On Thu, Jul 06, 2006 at 09:32:51AM +0100, Greig A Cowan wrote:
> Hi Andrew,
>
> > Does dCache's SRM check that the box hosting the pool is online
> > when the SRM answers a query about one of its files? ie is the
> > issue about not using resilient dCache just that a box/pool
> > could go offline, or that plus the danger that the SRM will be
> > falsely claiming to have files that are now offline?
>
> Like Derek has said already, if dCache can't get a file from an online
> pool, it expects to be able to get it from tape or for an offline pool
> to become available again.
What is annoying is that dcache even when it knows that all pools are
online and it knows very well that we don't have a tape it will hapilly
report that the file is there and wait forever for the tape (what bloody
tape?) to deliver the file.
> > Clearly, having a few percent less storage online than you have
> > in the racks isn't the end of the world (even if there are files
> > on them), but _reporting_ that you have files on those inaccessible
> > disks leads to job failures.
>
> The current computing models are such that jobs are sent to the sites
> where the data for that job resides.
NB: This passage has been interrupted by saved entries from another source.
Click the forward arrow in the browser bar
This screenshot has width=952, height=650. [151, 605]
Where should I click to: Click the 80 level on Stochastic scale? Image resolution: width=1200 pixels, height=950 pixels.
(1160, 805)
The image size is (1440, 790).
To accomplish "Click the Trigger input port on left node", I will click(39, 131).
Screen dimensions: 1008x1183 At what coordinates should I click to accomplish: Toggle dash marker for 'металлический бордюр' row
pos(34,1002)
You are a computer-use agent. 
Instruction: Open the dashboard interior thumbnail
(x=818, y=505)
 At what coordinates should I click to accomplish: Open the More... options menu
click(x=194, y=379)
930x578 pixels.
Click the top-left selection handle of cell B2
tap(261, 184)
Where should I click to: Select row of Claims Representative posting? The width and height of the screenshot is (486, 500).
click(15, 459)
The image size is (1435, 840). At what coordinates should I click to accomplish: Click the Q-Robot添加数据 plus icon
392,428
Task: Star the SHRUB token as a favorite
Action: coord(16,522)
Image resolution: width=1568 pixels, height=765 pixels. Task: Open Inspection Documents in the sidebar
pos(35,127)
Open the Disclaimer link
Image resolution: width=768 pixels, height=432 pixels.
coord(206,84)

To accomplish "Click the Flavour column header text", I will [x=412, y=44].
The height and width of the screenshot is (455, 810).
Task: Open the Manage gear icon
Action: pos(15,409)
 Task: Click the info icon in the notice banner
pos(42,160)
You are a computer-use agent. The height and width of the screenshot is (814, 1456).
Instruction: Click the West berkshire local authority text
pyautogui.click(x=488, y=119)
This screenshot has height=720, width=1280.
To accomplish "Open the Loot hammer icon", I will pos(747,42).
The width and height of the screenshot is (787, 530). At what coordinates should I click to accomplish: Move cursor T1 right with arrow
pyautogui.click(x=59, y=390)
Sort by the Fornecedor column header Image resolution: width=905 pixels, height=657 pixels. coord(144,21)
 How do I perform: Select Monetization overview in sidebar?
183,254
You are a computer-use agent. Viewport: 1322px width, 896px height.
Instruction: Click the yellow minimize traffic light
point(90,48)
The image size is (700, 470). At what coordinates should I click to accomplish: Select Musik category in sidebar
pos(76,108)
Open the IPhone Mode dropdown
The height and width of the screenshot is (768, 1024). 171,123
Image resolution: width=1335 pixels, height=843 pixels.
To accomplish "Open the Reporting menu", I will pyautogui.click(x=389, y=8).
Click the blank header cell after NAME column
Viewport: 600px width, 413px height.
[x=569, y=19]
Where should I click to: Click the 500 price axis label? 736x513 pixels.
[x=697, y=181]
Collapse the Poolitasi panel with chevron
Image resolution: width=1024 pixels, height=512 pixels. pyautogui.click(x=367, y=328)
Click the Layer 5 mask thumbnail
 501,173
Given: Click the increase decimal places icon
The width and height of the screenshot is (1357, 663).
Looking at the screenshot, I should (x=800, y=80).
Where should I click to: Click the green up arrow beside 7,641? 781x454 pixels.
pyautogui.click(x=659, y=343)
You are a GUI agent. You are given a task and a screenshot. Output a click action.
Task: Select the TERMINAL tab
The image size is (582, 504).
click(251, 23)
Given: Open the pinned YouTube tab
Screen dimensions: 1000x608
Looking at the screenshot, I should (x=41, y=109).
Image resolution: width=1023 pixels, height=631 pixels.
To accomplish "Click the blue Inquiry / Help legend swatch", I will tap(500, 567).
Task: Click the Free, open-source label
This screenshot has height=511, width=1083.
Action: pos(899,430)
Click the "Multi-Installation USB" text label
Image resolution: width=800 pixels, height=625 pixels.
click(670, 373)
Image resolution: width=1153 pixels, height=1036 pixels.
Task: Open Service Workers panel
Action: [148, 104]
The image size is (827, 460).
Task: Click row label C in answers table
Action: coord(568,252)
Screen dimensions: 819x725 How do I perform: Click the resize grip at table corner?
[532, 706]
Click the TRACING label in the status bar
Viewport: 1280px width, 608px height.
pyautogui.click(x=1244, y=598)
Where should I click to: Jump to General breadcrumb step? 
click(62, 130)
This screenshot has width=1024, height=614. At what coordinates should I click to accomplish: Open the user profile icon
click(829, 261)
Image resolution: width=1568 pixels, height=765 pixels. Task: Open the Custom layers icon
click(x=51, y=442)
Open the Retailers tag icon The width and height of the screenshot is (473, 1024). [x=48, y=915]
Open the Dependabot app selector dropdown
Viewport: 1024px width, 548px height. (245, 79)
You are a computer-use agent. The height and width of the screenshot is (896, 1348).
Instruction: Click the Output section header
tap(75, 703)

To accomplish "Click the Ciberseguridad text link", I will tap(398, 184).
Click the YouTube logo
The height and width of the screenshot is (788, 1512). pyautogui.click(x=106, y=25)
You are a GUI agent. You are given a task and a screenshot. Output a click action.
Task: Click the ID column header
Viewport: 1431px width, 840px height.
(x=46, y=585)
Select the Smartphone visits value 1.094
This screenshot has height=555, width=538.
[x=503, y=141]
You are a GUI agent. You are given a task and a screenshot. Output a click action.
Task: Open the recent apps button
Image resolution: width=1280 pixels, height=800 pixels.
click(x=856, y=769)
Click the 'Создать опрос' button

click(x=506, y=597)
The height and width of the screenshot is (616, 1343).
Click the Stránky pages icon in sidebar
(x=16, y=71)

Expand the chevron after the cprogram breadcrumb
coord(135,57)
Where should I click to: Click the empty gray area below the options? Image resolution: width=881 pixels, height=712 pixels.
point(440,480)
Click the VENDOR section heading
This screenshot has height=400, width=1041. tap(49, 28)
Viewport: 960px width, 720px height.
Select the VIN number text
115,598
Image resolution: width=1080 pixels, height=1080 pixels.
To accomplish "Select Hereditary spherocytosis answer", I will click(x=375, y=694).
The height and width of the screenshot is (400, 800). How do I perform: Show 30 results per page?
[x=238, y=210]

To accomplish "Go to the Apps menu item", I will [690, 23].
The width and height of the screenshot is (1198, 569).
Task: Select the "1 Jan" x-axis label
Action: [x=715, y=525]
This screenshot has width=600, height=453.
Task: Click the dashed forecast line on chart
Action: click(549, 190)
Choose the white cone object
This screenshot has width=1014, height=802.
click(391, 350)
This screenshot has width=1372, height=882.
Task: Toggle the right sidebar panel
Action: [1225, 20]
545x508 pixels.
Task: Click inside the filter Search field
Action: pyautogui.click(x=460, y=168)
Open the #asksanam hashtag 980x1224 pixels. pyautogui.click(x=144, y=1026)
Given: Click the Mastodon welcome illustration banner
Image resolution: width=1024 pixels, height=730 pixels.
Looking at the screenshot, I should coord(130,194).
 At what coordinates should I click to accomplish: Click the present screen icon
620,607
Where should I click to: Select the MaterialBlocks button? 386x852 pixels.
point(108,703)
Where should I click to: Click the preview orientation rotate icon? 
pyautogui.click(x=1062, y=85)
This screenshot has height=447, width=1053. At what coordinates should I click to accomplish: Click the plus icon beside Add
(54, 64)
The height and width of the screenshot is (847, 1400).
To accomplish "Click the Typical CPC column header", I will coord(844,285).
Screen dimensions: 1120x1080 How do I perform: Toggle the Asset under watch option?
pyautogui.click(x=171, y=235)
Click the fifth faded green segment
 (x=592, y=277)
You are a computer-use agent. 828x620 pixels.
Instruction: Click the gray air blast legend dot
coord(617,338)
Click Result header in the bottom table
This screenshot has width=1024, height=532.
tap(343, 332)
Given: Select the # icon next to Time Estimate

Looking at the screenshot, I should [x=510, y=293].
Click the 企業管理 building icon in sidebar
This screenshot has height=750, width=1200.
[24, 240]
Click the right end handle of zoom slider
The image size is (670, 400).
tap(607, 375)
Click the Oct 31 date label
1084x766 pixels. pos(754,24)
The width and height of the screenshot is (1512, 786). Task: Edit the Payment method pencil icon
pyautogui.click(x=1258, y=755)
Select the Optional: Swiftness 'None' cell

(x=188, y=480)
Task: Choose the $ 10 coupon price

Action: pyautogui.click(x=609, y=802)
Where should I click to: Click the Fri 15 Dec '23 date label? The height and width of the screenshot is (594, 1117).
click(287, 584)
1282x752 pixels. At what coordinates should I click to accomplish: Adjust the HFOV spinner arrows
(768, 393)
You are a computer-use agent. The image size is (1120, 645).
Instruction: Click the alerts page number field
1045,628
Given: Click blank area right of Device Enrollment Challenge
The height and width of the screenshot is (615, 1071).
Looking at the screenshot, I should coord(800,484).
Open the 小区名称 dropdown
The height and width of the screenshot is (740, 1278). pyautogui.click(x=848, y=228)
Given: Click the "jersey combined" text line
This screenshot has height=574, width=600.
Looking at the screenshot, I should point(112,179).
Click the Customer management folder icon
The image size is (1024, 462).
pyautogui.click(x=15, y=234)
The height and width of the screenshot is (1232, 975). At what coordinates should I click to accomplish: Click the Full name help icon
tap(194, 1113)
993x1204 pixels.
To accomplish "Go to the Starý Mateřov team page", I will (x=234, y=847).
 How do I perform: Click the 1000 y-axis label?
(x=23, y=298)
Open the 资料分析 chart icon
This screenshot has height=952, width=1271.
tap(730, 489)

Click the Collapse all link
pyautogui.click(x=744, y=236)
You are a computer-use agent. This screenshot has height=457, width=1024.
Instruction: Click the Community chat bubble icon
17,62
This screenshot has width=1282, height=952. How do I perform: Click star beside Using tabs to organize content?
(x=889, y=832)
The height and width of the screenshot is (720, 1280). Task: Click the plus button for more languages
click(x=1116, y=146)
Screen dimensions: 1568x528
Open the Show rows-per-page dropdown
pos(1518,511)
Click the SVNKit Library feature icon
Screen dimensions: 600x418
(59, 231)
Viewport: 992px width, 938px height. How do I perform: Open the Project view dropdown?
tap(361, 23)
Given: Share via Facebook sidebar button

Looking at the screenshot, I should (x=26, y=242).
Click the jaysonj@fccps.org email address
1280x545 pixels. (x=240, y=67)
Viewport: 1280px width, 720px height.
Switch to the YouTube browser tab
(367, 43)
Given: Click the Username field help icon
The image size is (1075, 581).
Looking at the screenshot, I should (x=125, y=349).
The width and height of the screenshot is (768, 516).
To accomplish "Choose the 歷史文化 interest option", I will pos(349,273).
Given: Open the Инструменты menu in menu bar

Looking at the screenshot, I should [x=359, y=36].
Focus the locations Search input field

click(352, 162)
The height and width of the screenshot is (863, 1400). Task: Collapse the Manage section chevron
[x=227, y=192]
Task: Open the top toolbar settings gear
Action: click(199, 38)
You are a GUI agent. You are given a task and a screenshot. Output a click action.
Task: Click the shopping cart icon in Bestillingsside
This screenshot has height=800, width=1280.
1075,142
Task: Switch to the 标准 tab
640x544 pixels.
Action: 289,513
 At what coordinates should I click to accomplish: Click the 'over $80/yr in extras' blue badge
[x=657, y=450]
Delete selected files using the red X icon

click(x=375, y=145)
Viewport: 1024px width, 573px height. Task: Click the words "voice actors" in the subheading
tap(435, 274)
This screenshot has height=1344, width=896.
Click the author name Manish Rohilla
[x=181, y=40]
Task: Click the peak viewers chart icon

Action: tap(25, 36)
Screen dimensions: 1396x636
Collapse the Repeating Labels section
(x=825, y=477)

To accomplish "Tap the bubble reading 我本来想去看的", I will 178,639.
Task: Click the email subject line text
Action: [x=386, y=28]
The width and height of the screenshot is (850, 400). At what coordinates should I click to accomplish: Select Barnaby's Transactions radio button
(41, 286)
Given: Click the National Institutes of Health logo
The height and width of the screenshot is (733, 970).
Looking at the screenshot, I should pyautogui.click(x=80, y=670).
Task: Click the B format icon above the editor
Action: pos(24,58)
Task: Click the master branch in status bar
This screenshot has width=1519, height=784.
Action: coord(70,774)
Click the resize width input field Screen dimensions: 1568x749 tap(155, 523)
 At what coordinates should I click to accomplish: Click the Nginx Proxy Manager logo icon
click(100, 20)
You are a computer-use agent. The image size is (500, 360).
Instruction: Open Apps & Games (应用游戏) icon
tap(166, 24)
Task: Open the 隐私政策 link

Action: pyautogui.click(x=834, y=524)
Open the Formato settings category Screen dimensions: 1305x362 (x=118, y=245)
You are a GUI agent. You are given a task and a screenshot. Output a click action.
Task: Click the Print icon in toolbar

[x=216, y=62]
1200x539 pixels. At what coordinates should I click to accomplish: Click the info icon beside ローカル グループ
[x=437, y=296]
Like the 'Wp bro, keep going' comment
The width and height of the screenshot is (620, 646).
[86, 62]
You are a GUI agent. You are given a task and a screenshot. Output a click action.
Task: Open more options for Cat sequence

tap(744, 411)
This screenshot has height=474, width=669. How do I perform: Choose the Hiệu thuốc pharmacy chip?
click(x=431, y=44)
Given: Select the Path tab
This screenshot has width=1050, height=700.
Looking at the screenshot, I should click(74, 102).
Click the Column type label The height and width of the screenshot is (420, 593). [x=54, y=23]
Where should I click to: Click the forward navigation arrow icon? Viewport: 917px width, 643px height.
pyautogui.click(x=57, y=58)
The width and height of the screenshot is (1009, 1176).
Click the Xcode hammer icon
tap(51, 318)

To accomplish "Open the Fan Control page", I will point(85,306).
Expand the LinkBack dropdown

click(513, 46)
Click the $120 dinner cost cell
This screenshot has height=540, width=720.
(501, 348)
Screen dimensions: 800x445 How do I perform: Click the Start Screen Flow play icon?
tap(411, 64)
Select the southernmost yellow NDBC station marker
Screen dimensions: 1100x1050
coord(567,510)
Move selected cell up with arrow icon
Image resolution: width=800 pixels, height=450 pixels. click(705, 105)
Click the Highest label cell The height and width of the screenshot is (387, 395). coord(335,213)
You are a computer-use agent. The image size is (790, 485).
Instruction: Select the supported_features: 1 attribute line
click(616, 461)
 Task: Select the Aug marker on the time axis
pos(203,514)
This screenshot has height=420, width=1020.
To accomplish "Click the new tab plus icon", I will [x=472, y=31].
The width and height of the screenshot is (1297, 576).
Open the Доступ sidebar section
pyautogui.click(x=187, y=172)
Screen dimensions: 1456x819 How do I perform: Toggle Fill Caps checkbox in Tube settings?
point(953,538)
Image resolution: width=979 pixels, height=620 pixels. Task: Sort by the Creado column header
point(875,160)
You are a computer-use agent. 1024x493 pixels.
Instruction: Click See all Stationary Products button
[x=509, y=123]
The location of this data is held
> within the file catalogs. If files become unavailable on your SRM due to
> some component failure then the file catalogs are not updated, so jobs
> that refer to that file will still be sent to your site and will most
> likely fail when they cannot access the data. To compensate against this I
> would say that you need some sort of inbuilt storage resiliency. This may
> be through using a RAID 5 with hot spares on your set of disk servers, or
> having some system in place which spreads file replicas across the disks
> on your WNs.
That's the price you pay for having two independent databases keeping
information about the same data. Sooner or later they *will* get out of
sync. We *are* going to loose files, if it's a hadrware or a software error
isn't important. At the moment there is no way to sync the databases and
I don't expect it to ever happen either :(
Kostas
|